Trend No. 2: Market consolidation means fewer choices for business intelligence users.
Independent business intelligence companies may soon be a memory. First, Oracle bought Hyperion in February. Then in early October, SAP made a bid for Business Objects. That leaves Cognos and MicroStrategy as potential takeover targets, with speculation growing that Cognos will be next.
On the one hand, there may be some advantages to having large vendors in the business intelligence arena. Traditionally, business intelligence is not a top-of-mind investment for companies, but rather a sort of afterthought once the major application decisions were made, says John Hagerty, an analyst at AMR Research.
As large vendors integrate business intelligence capabilities, BI will be easier to integrate into that vendor's applications.

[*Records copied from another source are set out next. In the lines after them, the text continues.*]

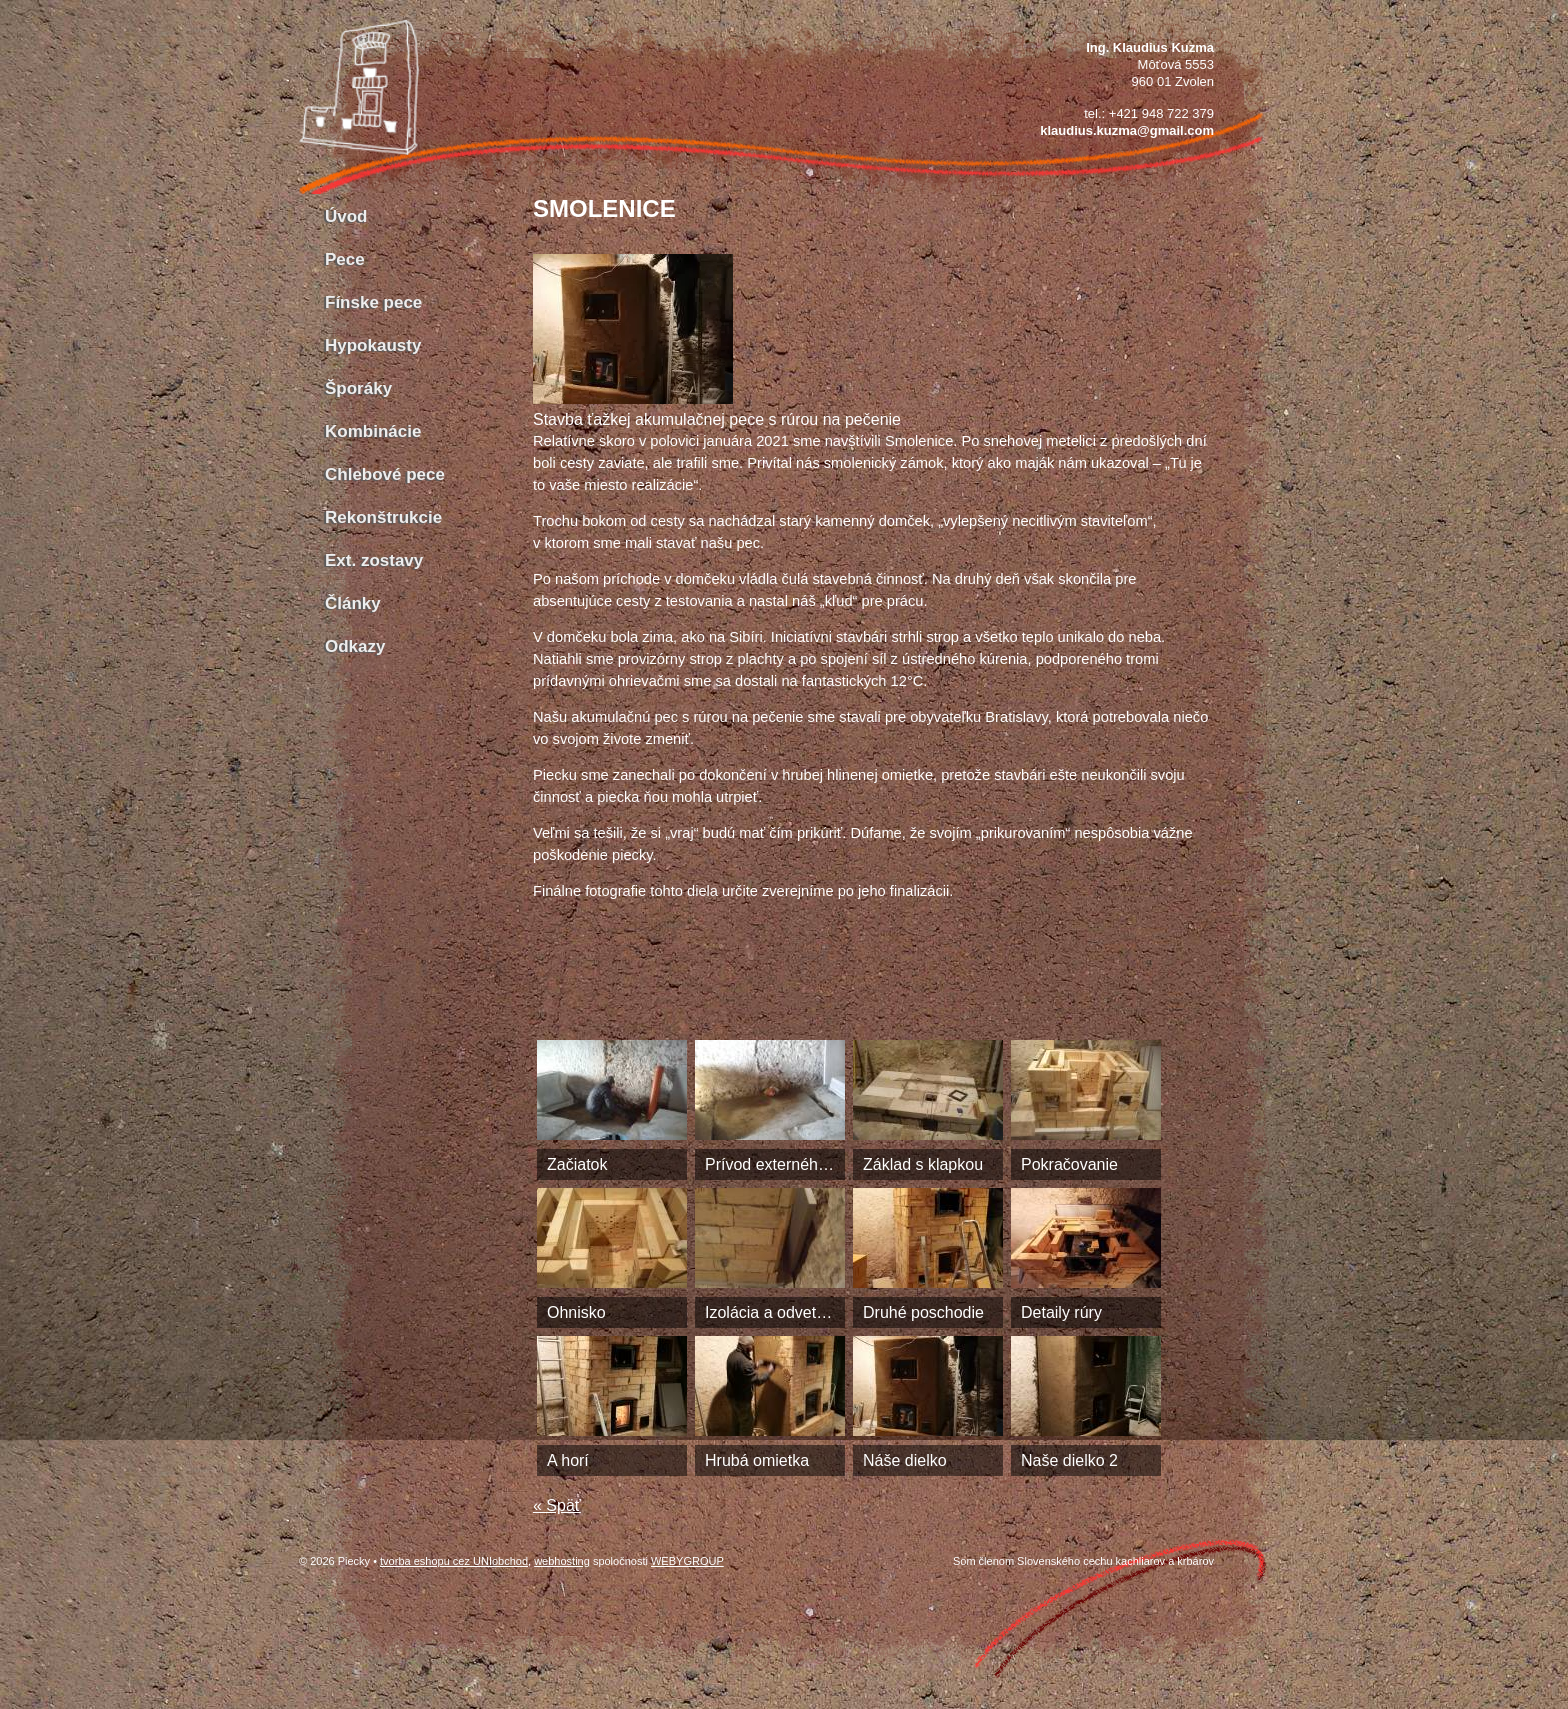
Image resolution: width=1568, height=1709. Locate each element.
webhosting (562, 1561)
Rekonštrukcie (383, 517)
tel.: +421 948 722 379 (1149, 113)
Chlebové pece (385, 474)
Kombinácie (373, 431)
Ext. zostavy (374, 560)
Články (353, 603)
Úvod (346, 216)
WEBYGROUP (687, 1561)
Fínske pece (373, 302)
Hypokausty (373, 345)
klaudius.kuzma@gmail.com (1127, 130)
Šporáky (358, 388)
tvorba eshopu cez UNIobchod (454, 1561)
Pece (345, 259)
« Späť (557, 1505)
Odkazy (355, 646)
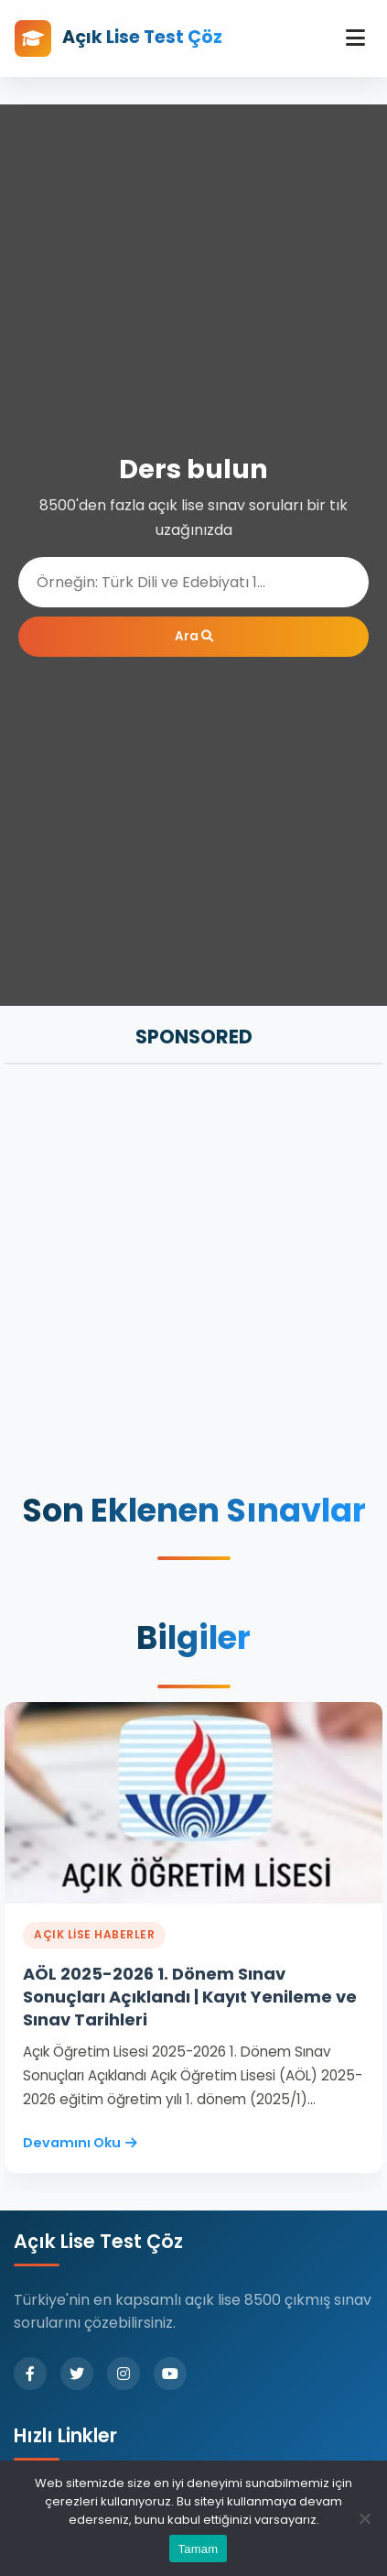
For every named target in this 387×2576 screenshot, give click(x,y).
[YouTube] (170, 2373)
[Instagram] (123, 2373)
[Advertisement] (193, 1280)
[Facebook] (30, 2373)
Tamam (198, 2549)
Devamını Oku (80, 2143)
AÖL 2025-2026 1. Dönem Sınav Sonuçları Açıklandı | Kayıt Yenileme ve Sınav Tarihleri (190, 1996)
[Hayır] (364, 2518)
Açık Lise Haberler (94, 1934)
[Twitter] (76, 2373)
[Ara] (193, 582)
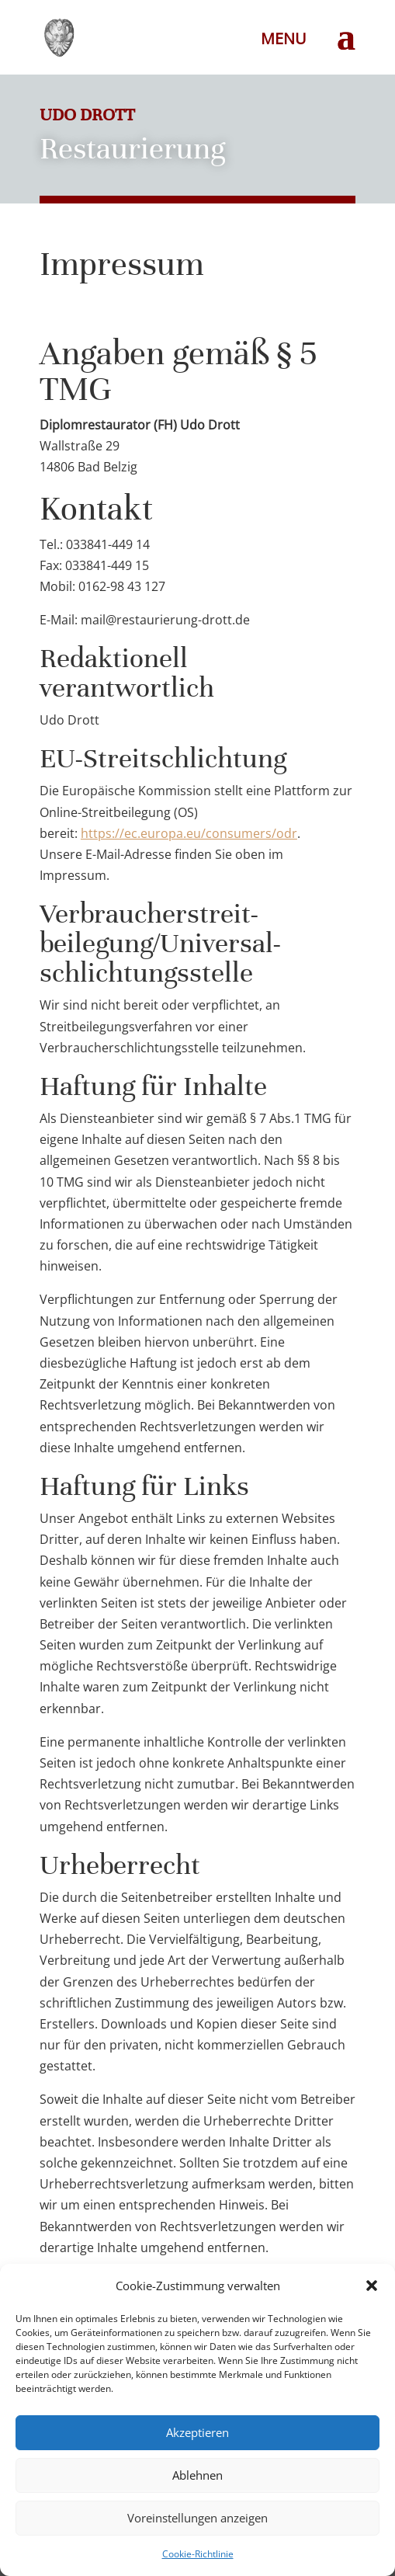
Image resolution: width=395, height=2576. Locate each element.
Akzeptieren (197, 2432)
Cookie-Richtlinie (198, 2553)
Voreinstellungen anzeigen (197, 2518)
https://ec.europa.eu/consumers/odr (189, 833)
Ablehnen (197, 2475)
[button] (371, 2285)
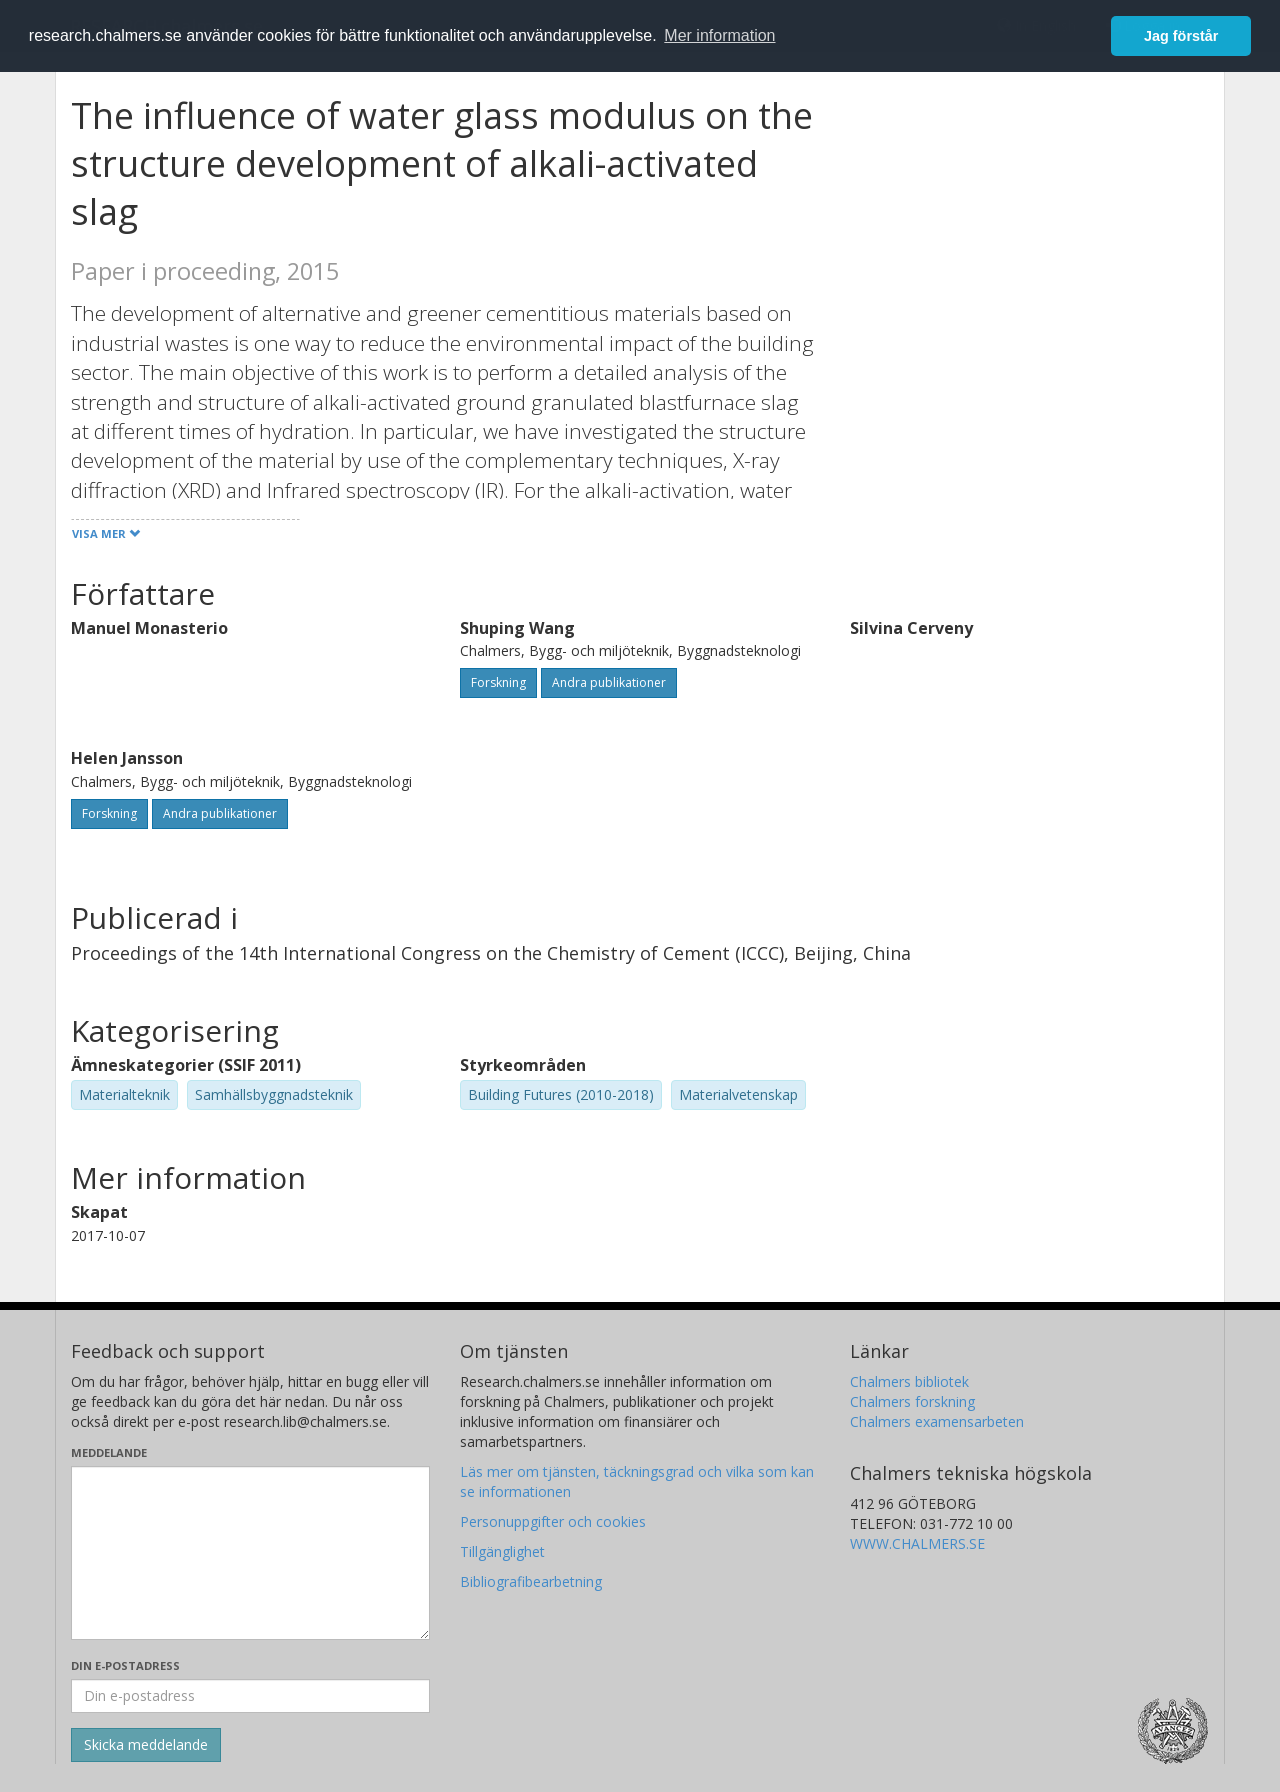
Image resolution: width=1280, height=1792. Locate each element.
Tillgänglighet (502, 1551)
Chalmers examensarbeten (937, 1421)
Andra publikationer (609, 682)
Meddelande (109, 1452)
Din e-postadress (125, 1665)
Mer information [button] (719, 35)
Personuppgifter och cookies (553, 1521)
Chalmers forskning (912, 1401)
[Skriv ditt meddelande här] (250, 1553)
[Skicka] (146, 1745)
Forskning (498, 682)
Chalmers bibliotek (909, 1381)
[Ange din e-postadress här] (250, 1696)
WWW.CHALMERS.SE (917, 1543)
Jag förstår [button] (1181, 36)
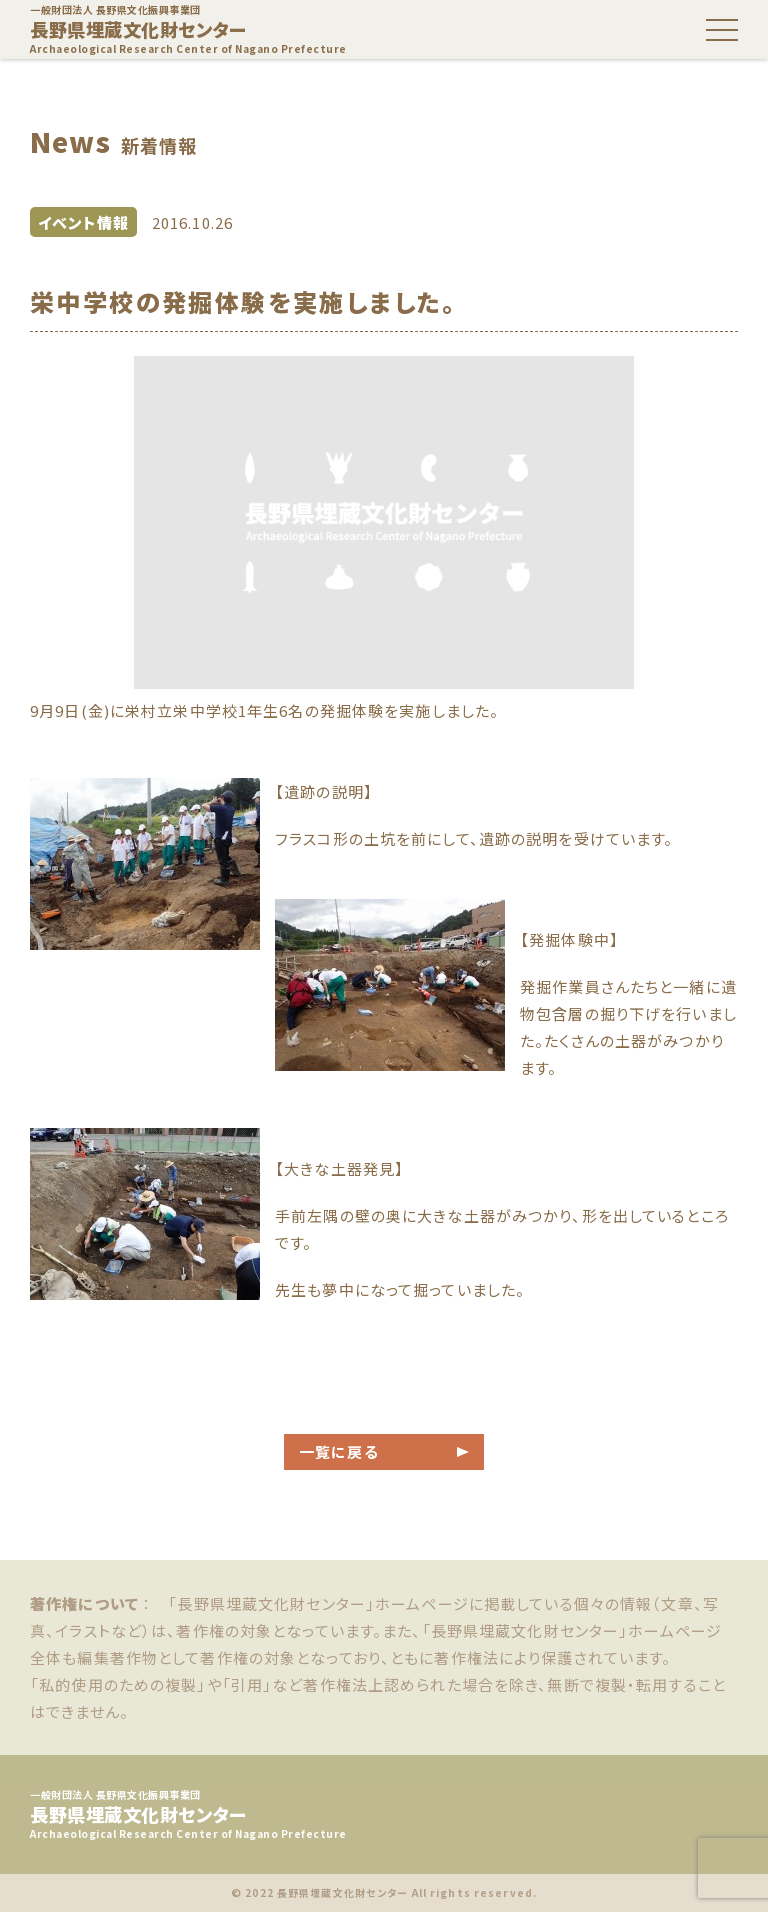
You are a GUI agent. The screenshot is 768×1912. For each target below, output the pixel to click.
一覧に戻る (339, 1451)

Furthermore, investment in business intelligence may become more of a core decision, he says.
One the other hand, as independent business intelligence companies are acquired by the giants, many practitioners and experts worry that "the software provider you'd like to use will end up in the hands of a vendor you don't want to do business with," says Hagerty. Moreover, the company that does the acquiring may not fit into your current architecture; competing technical stacks may became an issue, he says.
"What I'm seeing is clients determining which vendor they want to use, then the logical question is, Who's going to buy this company? It's on everyone's mind and that uncertainty causes people not to move or to move to an alternative that they think won't change." So market consolidation could make it easier to get BI, but users may be left with fewer choices.
Trend No. 3: Business intelligence expands from the board room to the front lines.
Increasingly, business intelligence tools will be available at all levels of the corporation. Operational business intelligence - which brings business intelligence to employees on the front lines - is growing especially fast, industry watchers say.
Boris Evelson, an analyst with Forrester research, says operational business intelligence will include offerings that integrate data and process dashboards, and event-driven systems that initiate a business process based on certain data conditions.
For example, integrating business intelligence into operational processes could allow companies to react faster to changing business conditions, for example, alerting a call centre worker to offer a particular promotion or to potential credit card fraud.